Thursday, February 28, 2013
School breakfast = 17.5% higher scores on standardized math tests
According to new analysis, "Ending Childhood Hunger: A Social Impact Analysis" ensuring low-income children have access to a healthy school breakfast has the potential to dramatically impact their academic, health and economic futures. The study was developed in collaboration with Deloitte and analyzed third party studies and publicly available data.
Nationally, students on average who eat school breakfast have been shown to achieve 17.5% higher scores on standardized math tests and attend 1.5 more days of school per year. Research also shows students who attend class more regularly are 20% more likely to graduate from high school, and high school graduates typically earn $10,090 more a year while enjoying a 4% higher employment rate.

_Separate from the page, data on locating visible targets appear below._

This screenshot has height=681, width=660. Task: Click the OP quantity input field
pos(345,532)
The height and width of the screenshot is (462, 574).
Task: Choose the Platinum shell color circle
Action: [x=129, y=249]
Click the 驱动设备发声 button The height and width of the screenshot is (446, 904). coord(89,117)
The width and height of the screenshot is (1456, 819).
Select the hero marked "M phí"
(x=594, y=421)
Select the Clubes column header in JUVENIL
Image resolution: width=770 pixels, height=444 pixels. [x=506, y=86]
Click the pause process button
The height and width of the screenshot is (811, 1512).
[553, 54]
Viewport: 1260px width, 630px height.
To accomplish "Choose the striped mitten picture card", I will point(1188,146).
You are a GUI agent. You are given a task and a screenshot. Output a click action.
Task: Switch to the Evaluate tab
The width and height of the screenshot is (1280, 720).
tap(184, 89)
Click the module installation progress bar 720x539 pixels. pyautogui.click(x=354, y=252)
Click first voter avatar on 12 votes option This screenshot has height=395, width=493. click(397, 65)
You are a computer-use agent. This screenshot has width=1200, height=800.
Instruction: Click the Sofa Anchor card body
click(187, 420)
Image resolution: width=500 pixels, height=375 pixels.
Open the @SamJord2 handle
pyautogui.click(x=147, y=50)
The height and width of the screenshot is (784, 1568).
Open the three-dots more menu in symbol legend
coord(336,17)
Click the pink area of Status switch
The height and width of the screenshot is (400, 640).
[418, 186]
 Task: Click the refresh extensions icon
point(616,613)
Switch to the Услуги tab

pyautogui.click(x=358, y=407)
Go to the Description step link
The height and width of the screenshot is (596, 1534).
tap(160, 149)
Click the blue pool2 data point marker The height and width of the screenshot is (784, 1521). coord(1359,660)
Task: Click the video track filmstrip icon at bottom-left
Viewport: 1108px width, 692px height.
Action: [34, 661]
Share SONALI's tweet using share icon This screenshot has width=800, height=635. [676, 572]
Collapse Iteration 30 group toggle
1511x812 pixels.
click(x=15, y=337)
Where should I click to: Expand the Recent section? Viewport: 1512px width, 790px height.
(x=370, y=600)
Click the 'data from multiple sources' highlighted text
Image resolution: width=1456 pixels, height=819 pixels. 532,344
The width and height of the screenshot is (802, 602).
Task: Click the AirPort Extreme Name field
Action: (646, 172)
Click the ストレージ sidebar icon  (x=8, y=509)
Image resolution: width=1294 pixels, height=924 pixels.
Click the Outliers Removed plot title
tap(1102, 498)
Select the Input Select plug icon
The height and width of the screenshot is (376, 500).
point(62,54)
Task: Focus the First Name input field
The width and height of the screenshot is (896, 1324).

Analysis of Maryland data showed that if 70% of elementary and middle school kids eating a free or reduced-price lunch were also getting school breakfast in Maryland, this has the potential impact of 47,955 fewer school absences per year, 31,970 students scoring higher on standardize math tests per year, and 7,993 more high school graduates.
The analysis also compared Maryland schools participating in MMFA to those not participating and found that MMFA schools had as much as a 7.2% lower rate of chronic absenteeism and students in schools serving breakfast in their classrooms were up to 12.5% more likely to achieve proficiency on standardized math tests.